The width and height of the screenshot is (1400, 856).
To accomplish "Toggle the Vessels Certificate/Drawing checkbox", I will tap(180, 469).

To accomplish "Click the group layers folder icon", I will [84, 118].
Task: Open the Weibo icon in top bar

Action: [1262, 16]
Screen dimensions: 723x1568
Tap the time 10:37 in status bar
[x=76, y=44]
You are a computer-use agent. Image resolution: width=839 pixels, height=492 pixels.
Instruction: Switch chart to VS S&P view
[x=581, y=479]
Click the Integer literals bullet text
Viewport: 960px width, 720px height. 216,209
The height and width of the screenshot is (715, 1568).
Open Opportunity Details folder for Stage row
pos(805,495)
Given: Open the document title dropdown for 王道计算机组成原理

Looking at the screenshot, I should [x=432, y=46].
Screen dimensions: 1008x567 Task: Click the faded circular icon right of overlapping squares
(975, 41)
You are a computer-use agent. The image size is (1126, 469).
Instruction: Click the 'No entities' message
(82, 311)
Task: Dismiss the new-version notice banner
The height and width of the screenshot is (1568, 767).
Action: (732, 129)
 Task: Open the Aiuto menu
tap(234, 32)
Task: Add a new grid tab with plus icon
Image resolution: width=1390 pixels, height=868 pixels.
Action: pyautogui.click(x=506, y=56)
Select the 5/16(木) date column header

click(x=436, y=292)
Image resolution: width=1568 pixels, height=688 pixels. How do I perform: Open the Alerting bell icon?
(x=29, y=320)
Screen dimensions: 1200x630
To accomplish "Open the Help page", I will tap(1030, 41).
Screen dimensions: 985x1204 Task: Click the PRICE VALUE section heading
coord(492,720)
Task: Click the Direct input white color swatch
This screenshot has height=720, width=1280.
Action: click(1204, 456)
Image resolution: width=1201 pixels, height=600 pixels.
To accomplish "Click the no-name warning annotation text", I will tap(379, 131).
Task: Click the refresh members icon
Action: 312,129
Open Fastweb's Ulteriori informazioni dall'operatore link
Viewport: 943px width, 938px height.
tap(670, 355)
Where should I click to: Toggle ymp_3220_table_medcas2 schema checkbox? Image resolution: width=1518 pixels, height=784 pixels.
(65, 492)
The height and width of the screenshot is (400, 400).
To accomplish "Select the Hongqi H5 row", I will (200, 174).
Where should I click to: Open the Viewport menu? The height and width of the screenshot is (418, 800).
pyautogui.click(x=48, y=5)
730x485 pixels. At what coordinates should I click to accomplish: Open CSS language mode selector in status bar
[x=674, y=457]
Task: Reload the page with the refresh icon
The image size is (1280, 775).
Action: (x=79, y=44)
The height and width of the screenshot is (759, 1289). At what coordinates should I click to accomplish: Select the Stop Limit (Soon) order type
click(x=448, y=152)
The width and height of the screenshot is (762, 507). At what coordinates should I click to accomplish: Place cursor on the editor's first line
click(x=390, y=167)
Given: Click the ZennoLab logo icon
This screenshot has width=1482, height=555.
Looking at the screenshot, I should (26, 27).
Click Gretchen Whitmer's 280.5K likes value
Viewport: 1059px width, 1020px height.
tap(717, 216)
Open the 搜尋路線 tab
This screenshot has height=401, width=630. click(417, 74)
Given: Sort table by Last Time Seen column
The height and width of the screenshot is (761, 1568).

Work instructions -> Copy out everything in the records above, from the line that contains "You are a computer-use agent. Image" down to the line that contains "Action: (732, 129)", with both of those lines included.

Answer to this exercise ->
You are a computer-use agent. Image resolution: width=839 pixels, height=492 pixels.
Instruction: Switch chart to VS S&P view
[x=581, y=479]
Click the Integer literals bullet text
Viewport: 960px width, 720px height. 216,209
The height and width of the screenshot is (715, 1568).
Open Opportunity Details folder for Stage row
pos(805,495)
Given: Open the document title dropdown for 王道计算机组成原理

Looking at the screenshot, I should [x=432, y=46].
Screen dimensions: 1008x567 Task: Click the faded circular icon right of overlapping squares
(975, 41)
You are a computer-use agent. The image size is (1126, 469).
Instruction: Click the 'No entities' message
(82, 311)
Task: Dismiss the new-version notice banner
The height and width of the screenshot is (1568, 767).
Action: (732, 129)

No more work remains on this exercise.